I had to adjust the tension on a new Clark spring and install that.


I have his book for the 1911. I tried that same test. Nothing has happened. Well, except for a blister on my thumb.

I have spare sear springs but they are at home and I'm in Maryland.

SIGShooter
01-22-2011, 18:33
Quack,

I'm going to go with trigger bounce.

Locking the slide to the rear, empty chamber, holding the trigger in the forward position, the hammer will not fall to the half cocked position. Now, not holding the trigger, it will fall.

One thing I have noticed…

My trigger has a lot of take up. It has never had this much before. I don't have a ruler but my guess would be it has some free travel of about 1-1.5mm. Maybe more but I have no way to measure it. That is, until it actually engages the sear.

I've got roughly 3,000 rounds through this gun so far.

Quack
01-22-2011, 18:37
Add some tension to the center leg of the spring.

SIGShooter
01-22-2011, 18:46
Okay, just got done adjusting the sear spring…

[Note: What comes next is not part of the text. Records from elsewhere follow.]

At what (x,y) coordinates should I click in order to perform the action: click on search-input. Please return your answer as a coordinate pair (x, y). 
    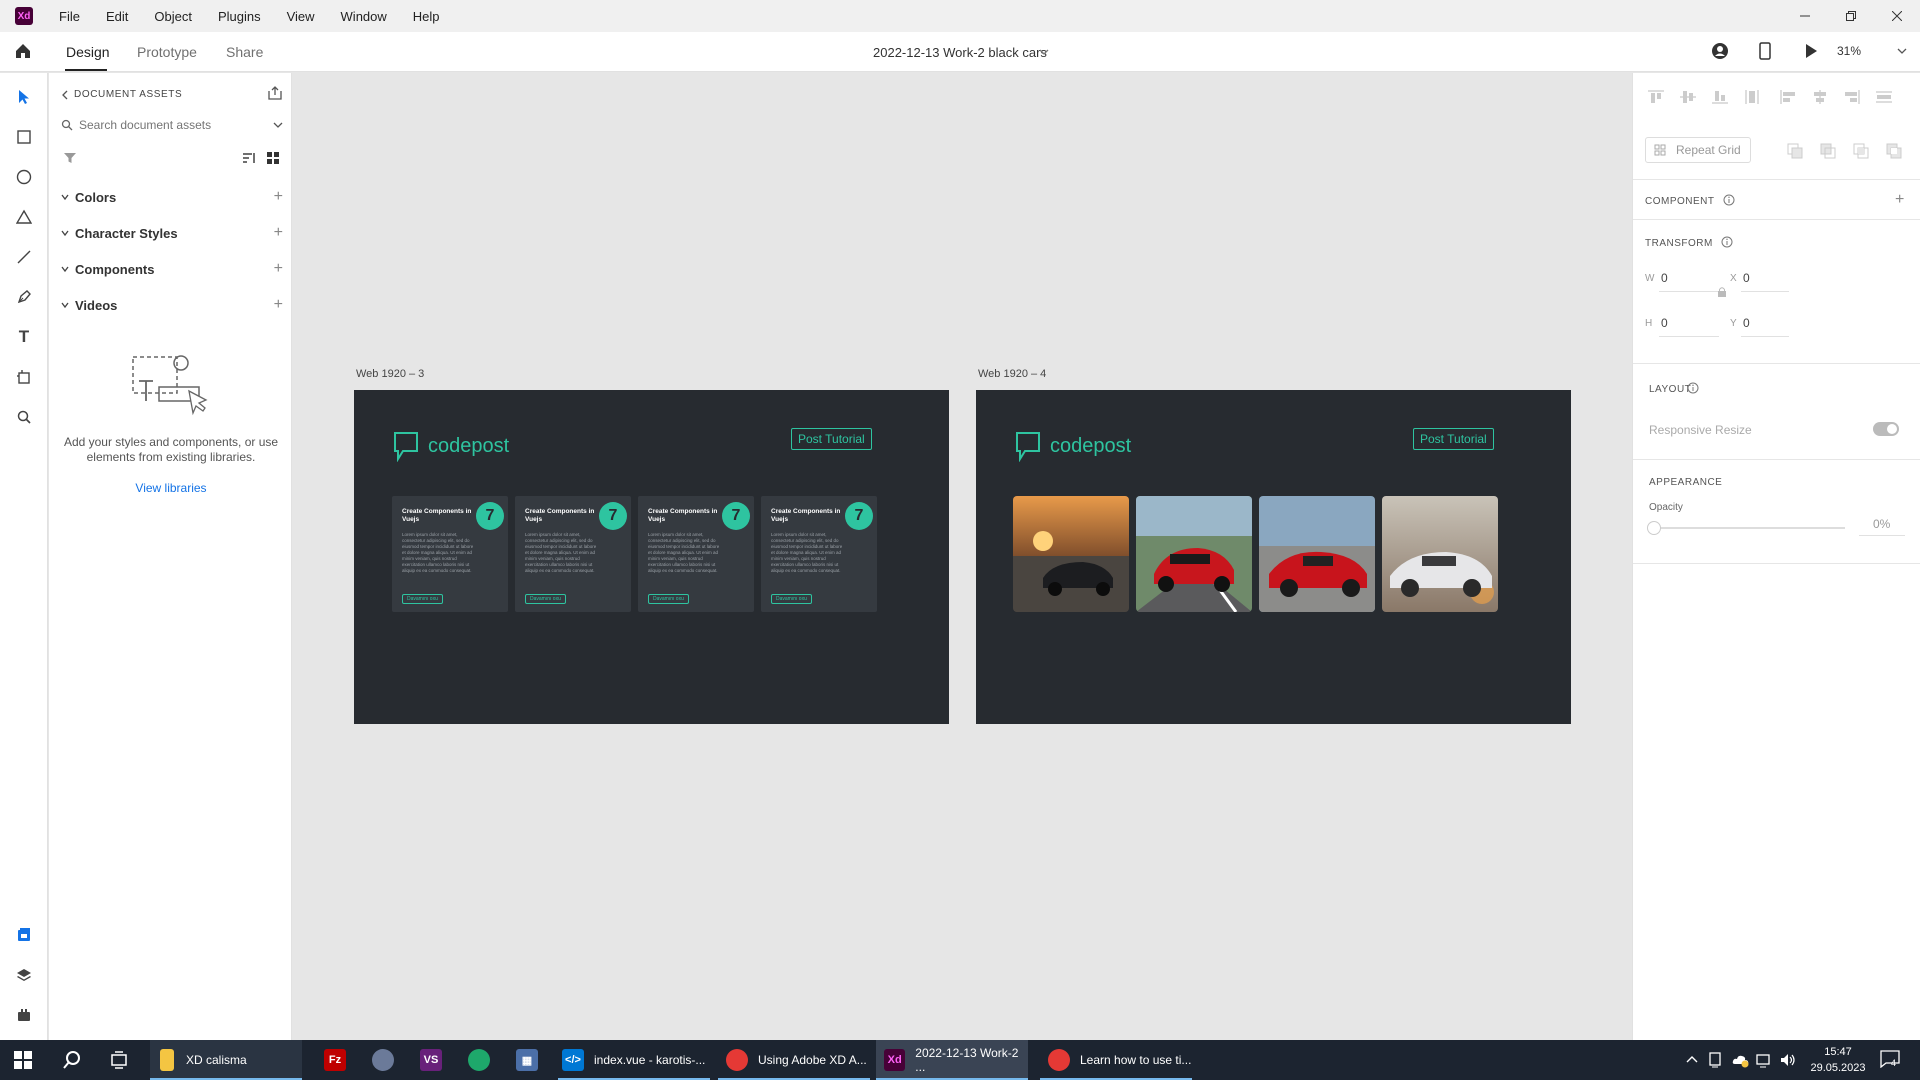
    Looking at the image, I should click on (169, 125).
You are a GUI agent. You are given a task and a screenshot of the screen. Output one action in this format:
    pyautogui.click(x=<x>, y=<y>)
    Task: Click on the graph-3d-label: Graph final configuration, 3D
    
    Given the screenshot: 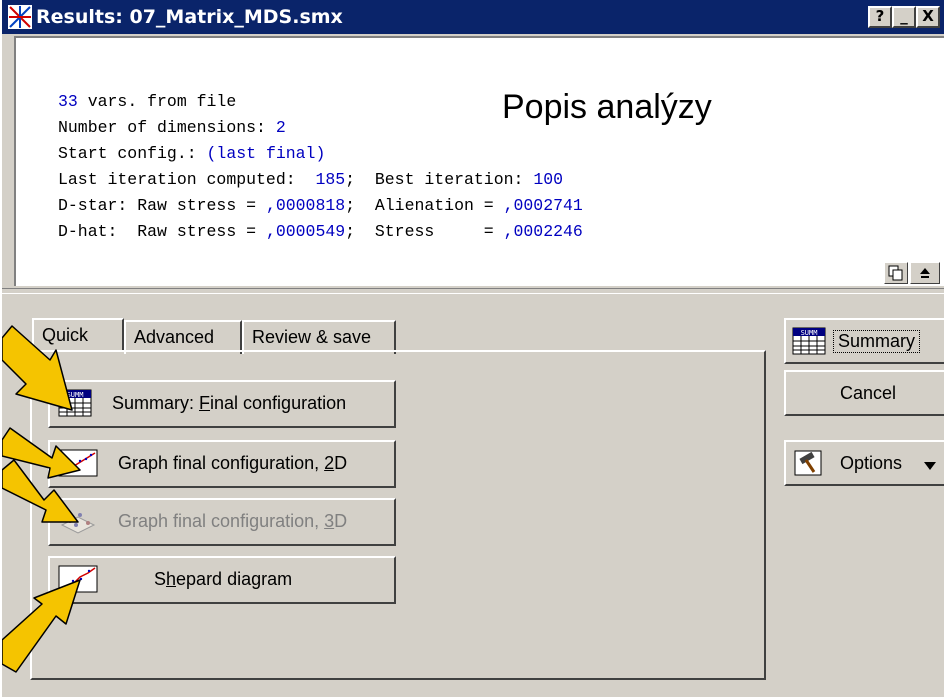 What is the action you would take?
    pyautogui.click(x=233, y=521)
    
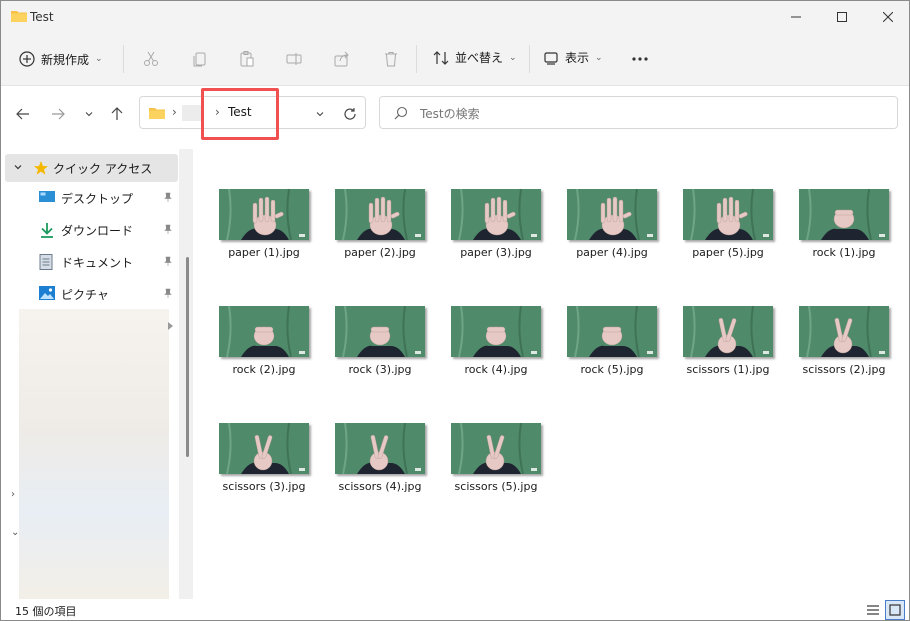 Image resolution: width=910 pixels, height=621 pixels. What do you see at coordinates (441, 58) in the screenshot?
I see `sort-icon` at bounding box center [441, 58].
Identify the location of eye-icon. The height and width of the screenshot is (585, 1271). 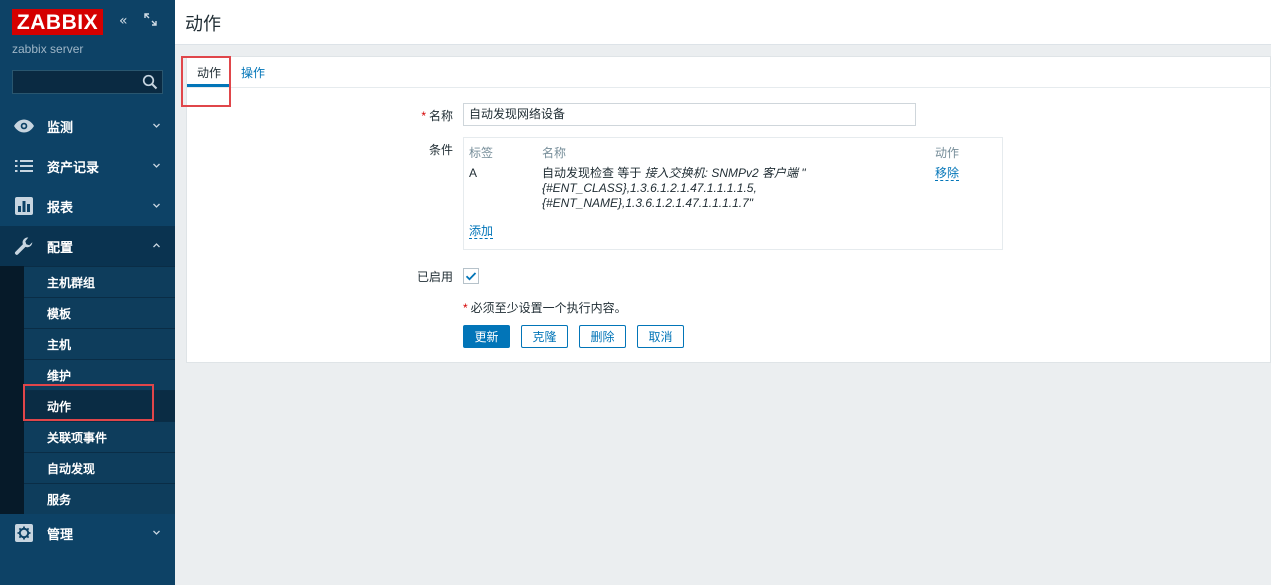
(24, 126).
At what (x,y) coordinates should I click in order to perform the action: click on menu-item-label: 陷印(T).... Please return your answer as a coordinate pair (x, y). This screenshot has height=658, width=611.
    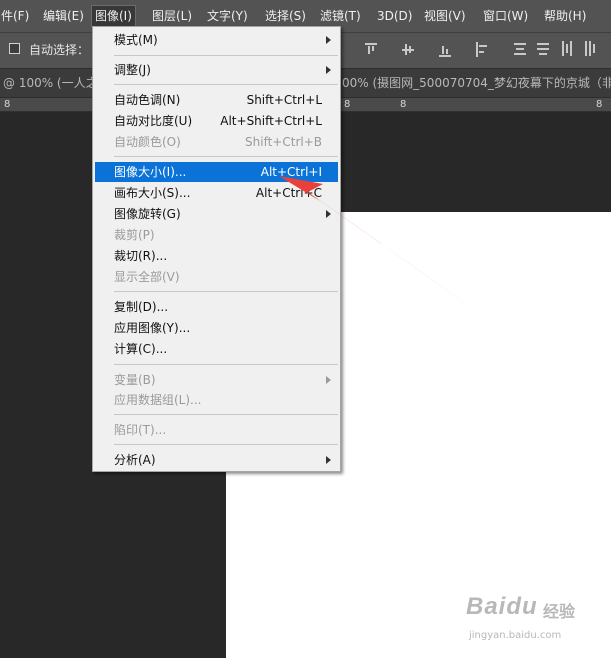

A huge difference! The trigger doesn't have as much free movement, the reset is positive (Before I adjusted the sear spring the reset was sloppy and very weak).

I will go through the tests again and see what comes of it.

As soon as I get home I will change out the sear spring.

Which brings me to another question…How many rounds until I replace the sear spring? This is the original one in the gun.

Quack
01-22-2011, 19:01
Good to hear. Not sure on recommended spring replacement intervals.

SIGShooter
01-22-2011, 19:05
I'm going to get a few of the Colt sear springs. I need to stock up on some supplies anyway.

Thank you very much Quack, I appreciate the help!

Quack
01-22-2011, 19:10
Now its time to give you trouble about Sigs. :animlol:

SIGShooter
01-22-2011, 19:45
Now its time to give you trouble about Sigs. :animlol:


That's cool…

Not as bad as your flat triggers...:whistling:

CAcop
01-22-2011, 20:45
Which brings me to another question…How many rounds until I replace the sear spring? This is the original one in the gun.

At Colt armorer school they only mentioned recoil spring intervals. 3,000 rounds for a Govt model. No mention of other springs. I suppose you could replace them all at that interval but the sear spring is not really doing as much work/movement as the recoil spring. I think they look at it like the recoil spring replacement cuts down on wear and the other springs don't really wear parts if not replaced.

Quack
01-22-2011, 20:58
from Hilton:

The mainspring and sear spring are under a very light load, and quality units tend to last longer than the round count milestones discussed below. Neither spring typically requires replacement in normal service, which includes keeping the hammer cocked at all times.

FLIPPER 348
01-22-2011, 21:06
I have a Colt pushing 100 years old and the springs all work just fine.




.....I don't shoot it very often though!!